WHO Director-General Tedros Adhanom Ghebreyesus made the decision to issue the declaration despite a lack of consensus among experts serving on the UN health agency’s emergency committee. It was the first time the chief of the UN health agency has taken such an action.
“We have an outbreak that has spread around the world rapidly through new modes of transmission about which we understand too little and which meets the criteria in the international health regulations,” Tedros said on Saturday.
“I know this has not been an easy or straightforward process and that there are divergent views among the members” of the committee, he added.
Tedros said there are now more than 16 thousand reported cases from 75 countries and territories, and five deaths.
A global emergency is WHO’s highest level of alert, but the designation does not necessarily mean a disease is particularly transmissible or lethal.
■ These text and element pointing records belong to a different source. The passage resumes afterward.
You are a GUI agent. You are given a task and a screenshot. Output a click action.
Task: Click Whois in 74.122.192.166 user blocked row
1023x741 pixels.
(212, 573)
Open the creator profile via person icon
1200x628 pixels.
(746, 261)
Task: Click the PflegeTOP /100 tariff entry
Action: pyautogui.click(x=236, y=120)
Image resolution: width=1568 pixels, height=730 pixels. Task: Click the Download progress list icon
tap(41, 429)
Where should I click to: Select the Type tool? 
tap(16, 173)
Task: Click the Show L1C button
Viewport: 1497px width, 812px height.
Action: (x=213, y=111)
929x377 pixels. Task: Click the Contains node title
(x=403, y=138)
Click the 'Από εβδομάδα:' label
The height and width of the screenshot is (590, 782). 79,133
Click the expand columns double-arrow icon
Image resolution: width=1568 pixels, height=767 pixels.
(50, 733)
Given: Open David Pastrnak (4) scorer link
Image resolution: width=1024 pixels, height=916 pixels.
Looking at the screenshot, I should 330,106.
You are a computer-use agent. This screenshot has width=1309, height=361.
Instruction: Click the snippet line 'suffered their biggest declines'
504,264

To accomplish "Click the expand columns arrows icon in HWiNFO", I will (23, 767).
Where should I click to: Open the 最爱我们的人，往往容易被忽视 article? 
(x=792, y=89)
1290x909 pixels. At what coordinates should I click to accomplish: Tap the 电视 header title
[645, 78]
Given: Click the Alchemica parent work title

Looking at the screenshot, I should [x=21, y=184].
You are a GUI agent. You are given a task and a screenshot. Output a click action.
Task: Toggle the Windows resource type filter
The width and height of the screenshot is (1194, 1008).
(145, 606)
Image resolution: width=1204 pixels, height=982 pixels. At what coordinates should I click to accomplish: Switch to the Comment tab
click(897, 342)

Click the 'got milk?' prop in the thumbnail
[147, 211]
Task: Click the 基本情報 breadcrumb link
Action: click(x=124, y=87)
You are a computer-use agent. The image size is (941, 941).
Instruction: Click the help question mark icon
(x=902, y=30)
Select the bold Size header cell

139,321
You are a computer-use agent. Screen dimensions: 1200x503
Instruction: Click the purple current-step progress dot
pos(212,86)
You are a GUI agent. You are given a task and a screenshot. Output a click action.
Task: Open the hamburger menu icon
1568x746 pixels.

WHO’s emergencies chief, Dr. Michael Ryan, said the director-general made the decision to put monkeypox in that category to ensure the gobal community takes the current outbreak seriously.
The WHO had recently called for “urgent” action to prevent the spread of monkeypox in Europe.
Infections in Europe represent about 90 percent of the global total of cases, and 31 countries in the European region have now identified cases, WHO Regional Director for Europe Dr Hans Henri Kluge said on July 1.
“Today, I am intensifying my call for governments and civil society to scale up efforts … to prevent monkeypox from establishing itself across a growing geographical area,” Kluge said in a statement at the time.
The UN agency estimates that the disease can be fatal, but smallpox vaccines are protective and some antiviral drugs are also being developed.